Snowplow CDI customers don't need to create or manage their own Iglu repositories. A private Iglu repository is included in your pipeline.

Iglu is a set of tools for hosting and managing JSON schemas. We use it to store all the schemas associated with events and entities. It's called a schema repository or schema registry.

You'll notice that schema URIs use the iglu: protocol, for example: iglu:com.snowplowanalytics.snowplow/page_view/jsonschema/1-0-0. This is because all Snowplow schemas are stored in an Iglu repository.

There is a central Iglu repository that holds public schemas for use with Snowplow, including ones for some of the out-of-the-box self-describing events and out-of-the-box entities.

For Snowplow Self-Hosted users, you'll need to run your own Iglu schema repository to host schemas for your custom events and entities. Use Iglu Server (recommended), or a static repository.

Self-describing JSON data in the event payload#

Snowplow trackers can send self-describing JSON event and entity data as is, or as Base64-encoded strings. Base-64 strings are URL-safe and ensure that no data is lost or corrupted. The downside is that the data will be bigger and less readable.

Here's an example showing a self-describing JSON object for a product view event:

json
{
"schema": "iglu:com.my_company/viewed_product/jsonschema/1-0-0",
"data": {
"product_id": "ASO01043",
"price": 49.95
}
}

Before adding this data to the event payload, the tracker will wrap this event self-describing JSON in an outer self-describing JSON. The wrapper specifies that this is a self-describing event, using the historical unstruct_event naming:

json
{
// Tells Snowplow this is an self-describing event
"schema": "iglu:com.snowplowanalytics.snowplow/unstruct_event/jsonschema/1-0-0",
"data": {

// Tells Snowplow this is a viewed_product event
"schema": "iglu:com.my_company/viewed_product/jsonschema/1-0-0",
"data": {

// The event data itself
"product_id": "ASO01043",
"price": 49.95
}
}
}
It's self-describing JSON all the way down

The event payload is itself a self-describing JSON object.
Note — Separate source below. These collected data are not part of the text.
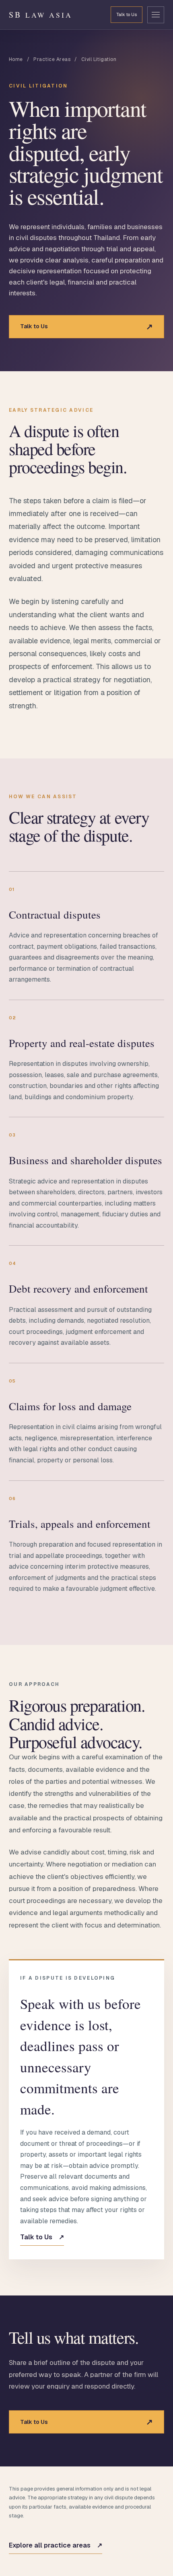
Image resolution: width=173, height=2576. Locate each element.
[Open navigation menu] (155, 14)
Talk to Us (126, 14)
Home (16, 59)
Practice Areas (51, 59)
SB (40, 14)
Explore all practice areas (55, 2545)
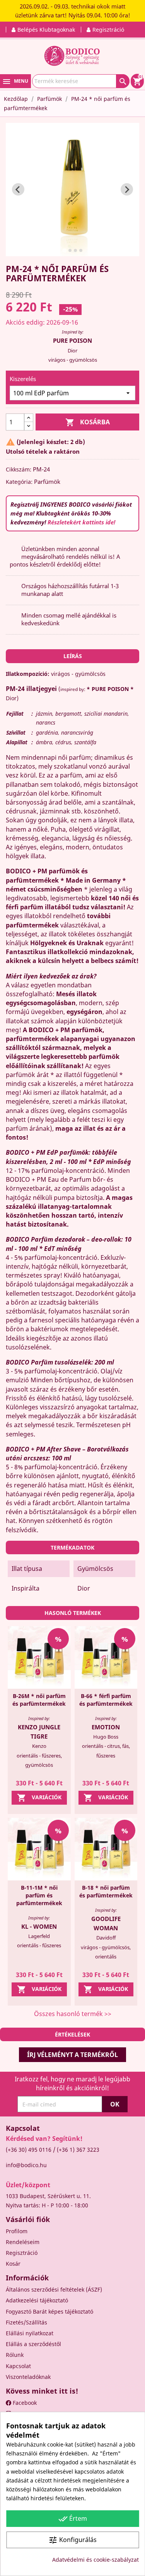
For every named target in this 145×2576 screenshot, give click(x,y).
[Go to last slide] (18, 189)
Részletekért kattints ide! (81, 522)
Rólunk (15, 2354)
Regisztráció (22, 2252)
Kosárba (87, 422)
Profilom (16, 2231)
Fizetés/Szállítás (26, 2322)
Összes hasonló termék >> (72, 2013)
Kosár (13, 2263)
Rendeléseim (22, 2242)
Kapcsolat (18, 2366)
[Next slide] (127, 189)
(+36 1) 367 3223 (78, 2149)
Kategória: (19, 481)
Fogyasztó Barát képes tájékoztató (49, 2311)
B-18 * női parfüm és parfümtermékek (106, 1891)
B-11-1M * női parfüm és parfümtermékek (39, 1895)
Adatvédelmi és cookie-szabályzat (95, 2559)
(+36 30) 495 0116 (28, 2149)
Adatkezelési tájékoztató (37, 2300)
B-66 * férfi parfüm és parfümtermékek (106, 1699)
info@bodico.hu (26, 2165)
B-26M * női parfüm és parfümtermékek (39, 1699)
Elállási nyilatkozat (29, 2333)
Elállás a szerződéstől (33, 2344)
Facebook (24, 2402)
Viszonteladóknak (28, 2376)
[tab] (64, 250)
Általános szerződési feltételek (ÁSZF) (54, 2289)
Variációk (39, 1797)
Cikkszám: (18, 469)
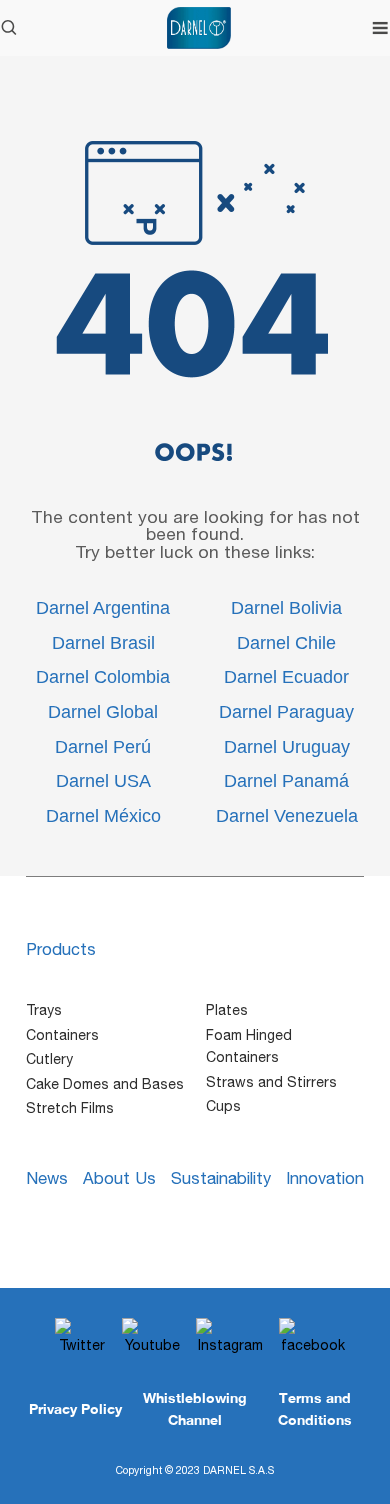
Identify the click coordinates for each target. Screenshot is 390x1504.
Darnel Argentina (103, 608)
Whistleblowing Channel (195, 1408)
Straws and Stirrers (271, 1082)
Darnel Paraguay (286, 712)
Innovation (325, 1178)
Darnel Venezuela (287, 816)
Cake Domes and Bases (105, 1084)
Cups (223, 1106)
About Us (119, 1178)
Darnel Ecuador (286, 677)
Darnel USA (103, 781)
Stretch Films (70, 1108)
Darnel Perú (103, 747)
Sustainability (221, 1178)
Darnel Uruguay (287, 747)
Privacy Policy (75, 1408)
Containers (62, 1035)
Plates (227, 1010)
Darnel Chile (286, 643)
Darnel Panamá (286, 781)
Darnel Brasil (103, 643)
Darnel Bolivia (286, 608)
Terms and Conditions (315, 1408)
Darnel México (103, 816)
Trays (44, 1010)
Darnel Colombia (103, 677)
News (47, 1178)
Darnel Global (103, 712)
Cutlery (49, 1059)
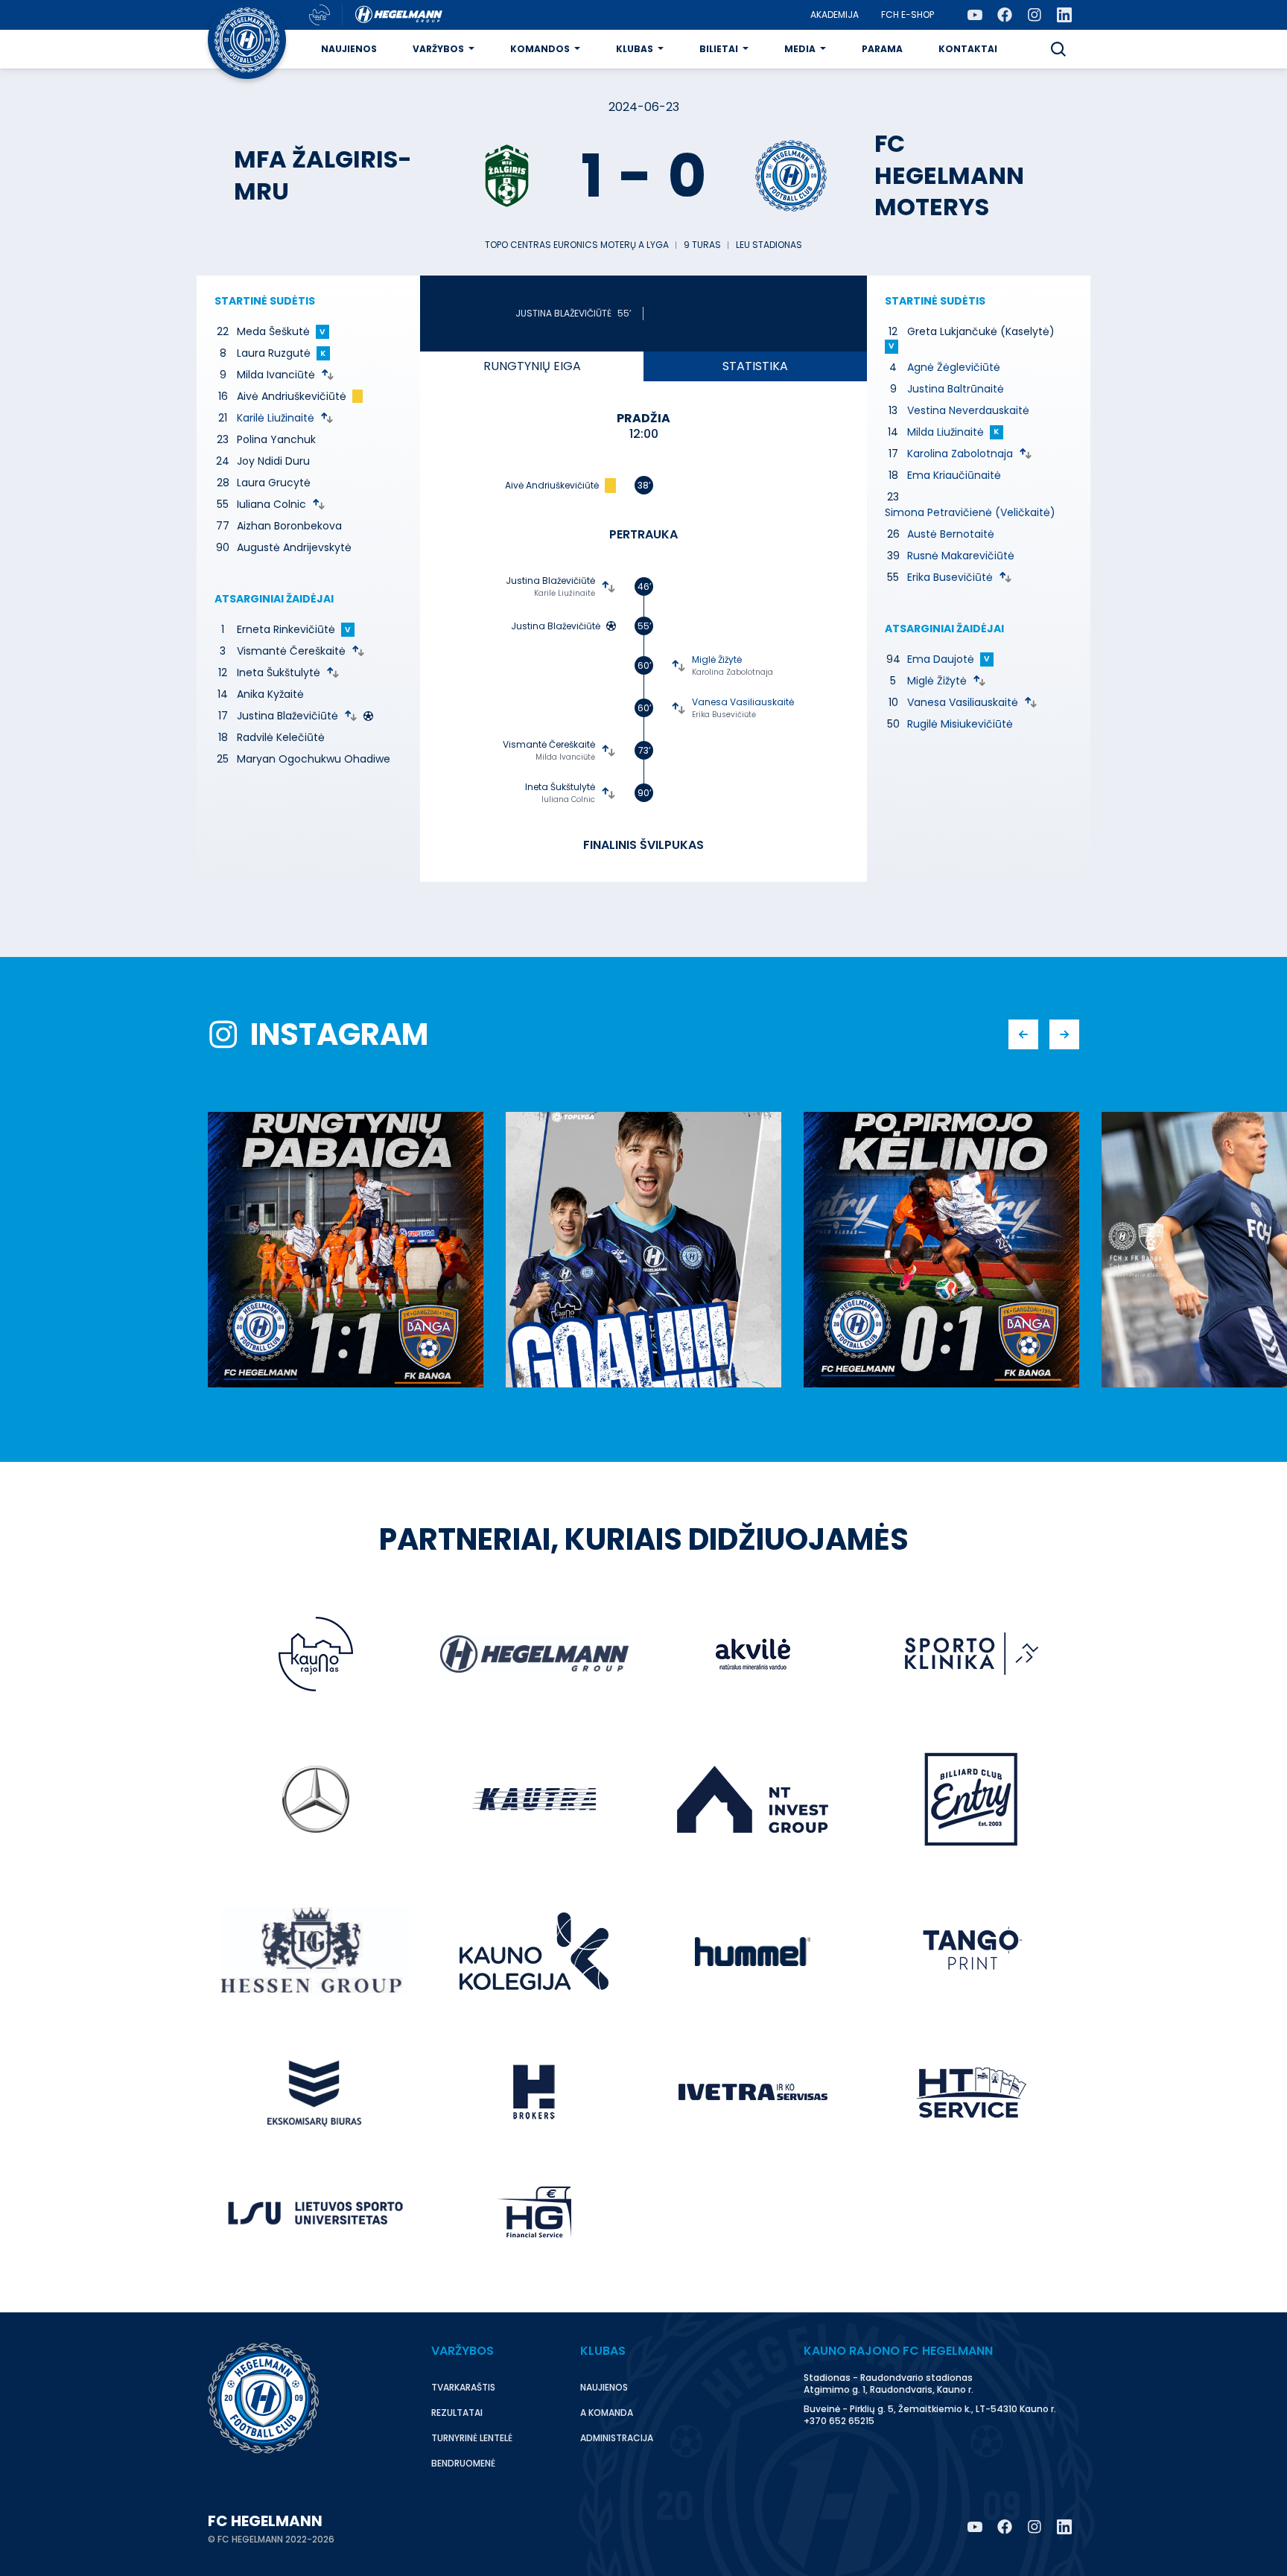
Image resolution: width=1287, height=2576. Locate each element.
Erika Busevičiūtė (724, 714)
See how this works in practise in these example tracker HTTP requests.

The parameter name used for this wrapped structure depends on whether you've chosen to use Base-64 encoding or not:

Payload propertyTypeExample values
ue_pxBase64-encoded JSONeyAicHJvZHVjdF9pZCI6ICJBU08wMTA0MyIsICJwcmljZSI6IDQ5Ljk1IH0=
ue_prJSON{ "product_id": "ASO01043", "price": 49.95 }

Trackers process entities in a similar way. The differences are:

  • They're wrapped in a contexts self-describing JSON rather than unstruct_event
  • Payload parameter options are co for JSON or cx for Base64-encoded JSON

See the schema translation reference page to learn how schema data lands in your warehouse.